Two suicide bombers blew themselves up outside Pakistan’s main defence industry complex as workers were leaving at the end of their shift, killing 59 people, a hospital official said.
The Pakistani Taliban later claimed responsibility for the carnage.
Allies and investors had hoped close U.S. friend Musharraf’s resignation on Monday would bring a quick end to political wrangling and a shift of focus towards tackling increasing violence and economic problems. That now appears unlikely.
The coalition’s second biggest party, that of former prime minister Nawaz Sharif, is threatening to quit the alliance unless a decision is taken on Friday to restore judges dismissed by Musharraf last year.
Another divisive issue is likely to be the question of the next president. Bhutto’s Pakistan People’s Party (PPP), which leads the coalition, is proposing her widower, Asif Ali Zardari.
“The majority of the party thinks that Asif Zardari should be president,” said a Bhutto party spokeswoman, Farzana Raja, adding a decision on the party’s candidate was expected on Friday.
Under the constitution, a new president should be elected by members of provincial assemblies and the national parliament within 30 days of Musharraf’s resignation.
Pakistani stocks and the rupee strengthened on Monday and Tuesday on the news Musharraf had resigned.
But both started to weaken on Wednesday as instead a showdown loomed within the coalition over the judges. On Thursday, stocks finished nearly 3 percent lower and the rupee closed down by more than 2 percent against the dollar.

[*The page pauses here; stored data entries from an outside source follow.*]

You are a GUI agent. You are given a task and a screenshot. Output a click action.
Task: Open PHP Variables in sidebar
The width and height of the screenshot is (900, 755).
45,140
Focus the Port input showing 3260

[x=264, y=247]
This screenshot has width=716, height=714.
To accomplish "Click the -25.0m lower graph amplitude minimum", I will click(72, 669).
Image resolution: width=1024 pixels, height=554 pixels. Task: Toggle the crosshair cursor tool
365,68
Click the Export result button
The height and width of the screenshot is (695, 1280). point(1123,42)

Pakistan’s stock market, which rose for six consecutive years to 2007, and was one of the best-performing markets in Asia in that period, has fallen about 27 percent this year.

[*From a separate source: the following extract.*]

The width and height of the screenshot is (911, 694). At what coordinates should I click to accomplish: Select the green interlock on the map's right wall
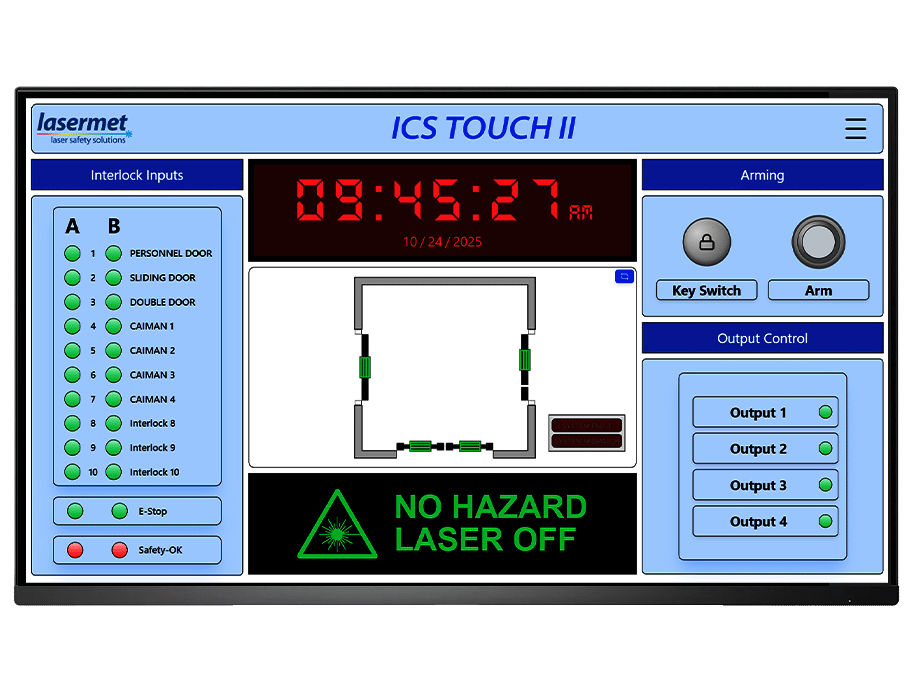(524, 360)
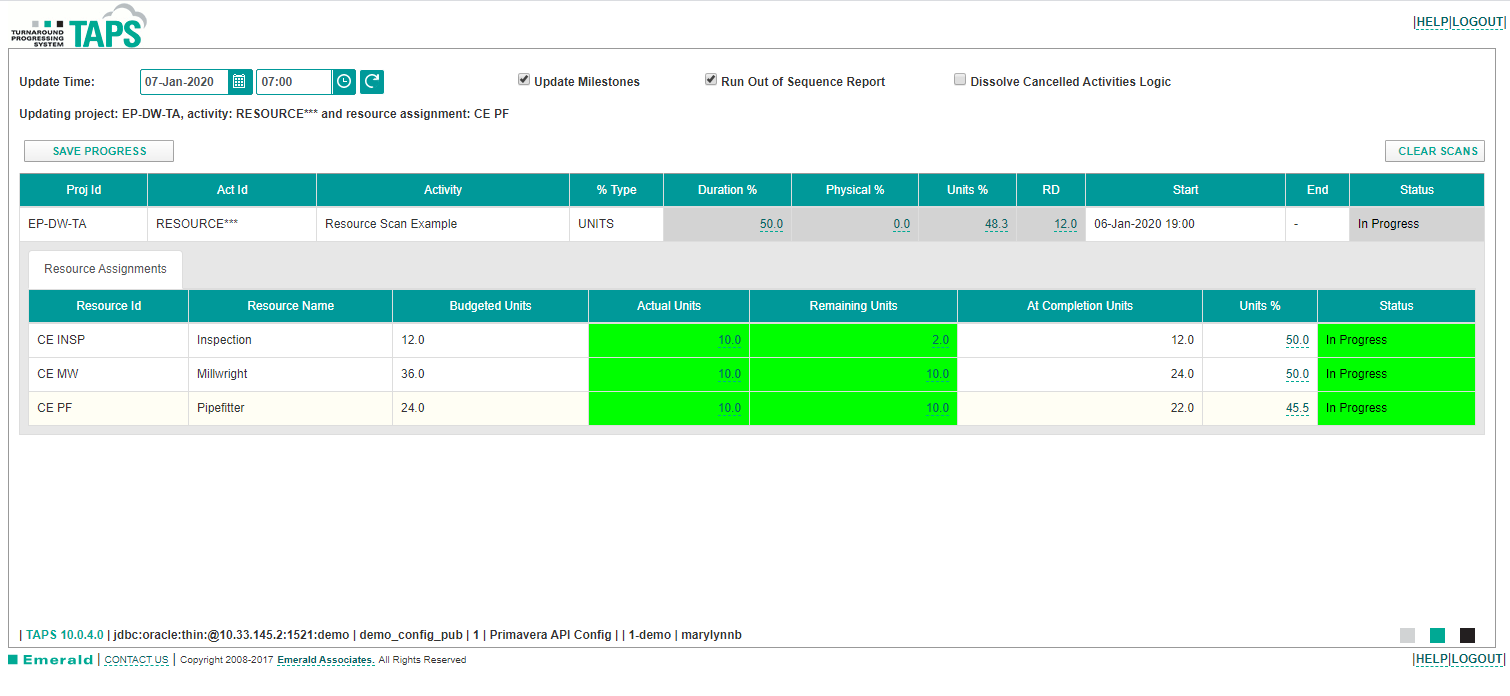Viewport: 1510px width, 696px height.
Task: Select the teal theme swatch
Action: [x=1438, y=635]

Investors said they were worried political turbulence would set off rating downgrades by Standard & Poor’s and Moody’s.
THREAT TO QUIT
Sharif, in an interview with the Wall Street Journal, threatened to pull his party out of the ruling coalition if it failed to decide by Friday to reinstate the judges.
The exit of Sharif’s party from the coalition would not force an election, analysts say. The PPP, parliament’s biggest party, should be able to gather enough support to remain in government.
A regional party based in the southern province of Sindh, Zardari’s home region, has also said it wants to see Zardari take over as president. He has declined to say if he wants the job.
Sharif’s party says it wants the next president to come from one of Pakistan’s smaller provinces and for the nomination to be a “consensus candidate”.
The PPP and Sharif’s party were bitter rivals during the 1990s when Bhutto and Sharif both served two terms as prime minister.
Thrown together by their opposition to Musharraf, differences between the two main parties will loom larger now that he has gone, analysts say.
With fighting in Afghanistan intensifying, pressure is also likely to build on Pakistan to act quickly to stop the Taliban launching attacks from sanctuaries in ethnic Pashtun areas on the Pakistani side of the border.
Pakistan also faces problems with attacks throughout the country, such as Thursday’s at the ordnance plant.
A Pakistani Taliban spokesman said the blasts were retaliation for military operations against militants in the northwestern region of Bajaur, on the Afghan border.
U.S. President George W. Bush on Thursday thanked Musharraf for his efforts in fighting terrorism and separately called Prime Minister Yousaf Raza Gilani to pledge support for going after militants, the White House said.
But analysts fear the nation’s political squabbling will divert attention from the effort to control violence.